_Objective_
Copy the following records line for line, keeping every character as it stands.

-- Begin Raw records --

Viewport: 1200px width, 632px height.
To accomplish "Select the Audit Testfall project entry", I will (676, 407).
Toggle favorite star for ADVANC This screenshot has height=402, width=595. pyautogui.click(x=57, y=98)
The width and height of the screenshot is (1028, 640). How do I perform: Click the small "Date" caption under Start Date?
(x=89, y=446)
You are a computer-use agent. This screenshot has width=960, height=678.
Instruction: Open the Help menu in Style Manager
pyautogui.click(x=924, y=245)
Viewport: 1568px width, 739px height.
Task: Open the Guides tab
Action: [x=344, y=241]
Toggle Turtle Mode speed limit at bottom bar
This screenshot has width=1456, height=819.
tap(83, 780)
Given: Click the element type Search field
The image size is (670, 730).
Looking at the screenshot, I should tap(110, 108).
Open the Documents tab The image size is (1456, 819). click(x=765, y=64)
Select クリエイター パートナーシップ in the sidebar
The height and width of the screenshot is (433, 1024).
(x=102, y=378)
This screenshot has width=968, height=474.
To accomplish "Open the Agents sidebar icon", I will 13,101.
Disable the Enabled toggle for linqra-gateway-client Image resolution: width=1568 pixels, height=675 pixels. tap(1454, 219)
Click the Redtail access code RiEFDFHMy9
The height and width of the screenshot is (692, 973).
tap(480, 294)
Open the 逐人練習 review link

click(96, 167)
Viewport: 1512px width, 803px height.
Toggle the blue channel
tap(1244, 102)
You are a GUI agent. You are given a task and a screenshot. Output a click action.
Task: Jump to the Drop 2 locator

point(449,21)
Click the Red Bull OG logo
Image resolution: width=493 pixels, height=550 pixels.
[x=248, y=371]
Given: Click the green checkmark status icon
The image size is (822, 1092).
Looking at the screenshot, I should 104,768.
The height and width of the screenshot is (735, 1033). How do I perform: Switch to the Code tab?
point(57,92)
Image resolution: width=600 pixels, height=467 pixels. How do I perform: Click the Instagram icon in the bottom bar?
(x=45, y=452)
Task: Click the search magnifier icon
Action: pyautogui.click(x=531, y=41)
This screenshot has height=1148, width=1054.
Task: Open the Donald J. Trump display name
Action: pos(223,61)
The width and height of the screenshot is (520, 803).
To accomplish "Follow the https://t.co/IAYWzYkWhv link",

-- End Raw records --

_Answer to the task_
Viewport: 1200px width, 632px height.
To accomplish "Select the Audit Testfall project entry", I will (676, 407).
Toggle favorite star for ADVANC This screenshot has height=402, width=595. pyautogui.click(x=57, y=98)
The width and height of the screenshot is (1028, 640). How do I perform: Click the small "Date" caption under Start Date?
(x=89, y=446)
You are a computer-use agent. This screenshot has width=960, height=678.
Instruction: Open the Help menu in Style Manager
pyautogui.click(x=924, y=245)
Viewport: 1568px width, 739px height.
Task: Open the Guides tab
Action: [x=344, y=241]
Toggle Turtle Mode speed limit at bottom bar
This screenshot has width=1456, height=819.
tap(83, 780)
Given: Click the element type Search field
The image size is (670, 730).
Looking at the screenshot, I should tap(110, 108).
Open the Documents tab The image size is (1456, 819). click(x=765, y=64)
Select クリエイター パートナーシップ in the sidebar
The height and width of the screenshot is (433, 1024).
(x=102, y=378)
This screenshot has width=968, height=474.
To accomplish "Open the Agents sidebar icon", I will 13,101.
Disable the Enabled toggle for linqra-gateway-client Image resolution: width=1568 pixels, height=675 pixels. tap(1454, 219)
Click the Redtail access code RiEFDFHMy9
The height and width of the screenshot is (692, 973).
tap(480, 294)
Open the 逐人練習 review link

click(96, 167)
Viewport: 1512px width, 803px height.
Toggle the blue channel
tap(1244, 102)
You are a GUI agent. You are given a task and a screenshot. Output a click action.
Task: Jump to the Drop 2 locator

point(449,21)
Click the Red Bull OG logo
Image resolution: width=493 pixels, height=550 pixels.
[x=248, y=371]
Given: Click the green checkmark status icon
The image size is (822, 1092).
Looking at the screenshot, I should 104,768.
The height and width of the screenshot is (735, 1033). How do I perform: Switch to the Code tab?
point(57,92)
Image resolution: width=600 pixels, height=467 pixels. How do I perform: Click the Instagram icon in the bottom bar?
(x=45, y=452)
Task: Click the search magnifier icon
Action: pyautogui.click(x=531, y=41)
This screenshot has height=1148, width=1054.
Task: Open the Donald J. Trump display name
Action: pos(223,61)
The width and height of the screenshot is (520, 803).
To accomplish "Follow the https://t.co/IAYWzYkWhv link",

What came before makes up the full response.